Full passive extension in total knee arthroplasty is predicated on creating a large enough extension gap to accommodate any given combined thickness of femoral and tibial components. Theoretically, greater femoral resection can achieve more passive knee extension. Dr. Scott recognized that the effect of further distal femoral resection has never been studied and enlisted Dr. Bengs to help study this effect. Through a simple intraoperative study of a series of patients undergoing routine PCL-preserving TKA, Dr. Bengs sought to quantify the effect of distal femoral resection on flexion contractures. In this study, femoral and tibial resections were made as they normally would be in order to yield full passive extension with trial components. Distal femoral augments were then sequentially added to the back of the femoral trial component and passive knee extension was measured. The data showed that an average value of 9 degrees of femoral contracture is corrected for every 2mm of distal femoral resection. Additionally Dr. Bengs utilized patella button augments to show that for every 2mm of additional patella thickness, three degrees of flexion is lost.

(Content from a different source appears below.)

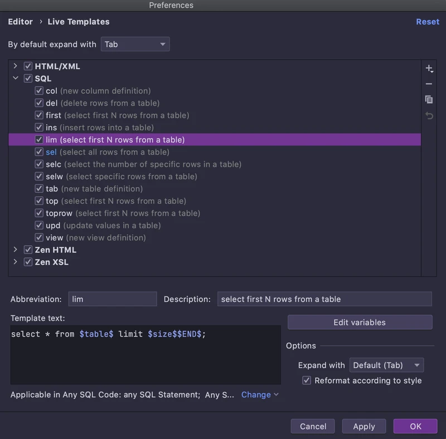Expand the HTML/XML group
The image size is (446, 439).
click(16, 66)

Dr. Tomford pointed out some of the limitations of this study, namely that it was done using a single goniometer measurement taken by one surgeon intraoperatively. He also queried Dr. Bengs about what he thought the outcome would be if this was done in a series of PCL-sacrificing knees. Dr. Rubash suggested that it would make the paper stronger to acknowledge the effect of PCL and explain how the PCL was handled.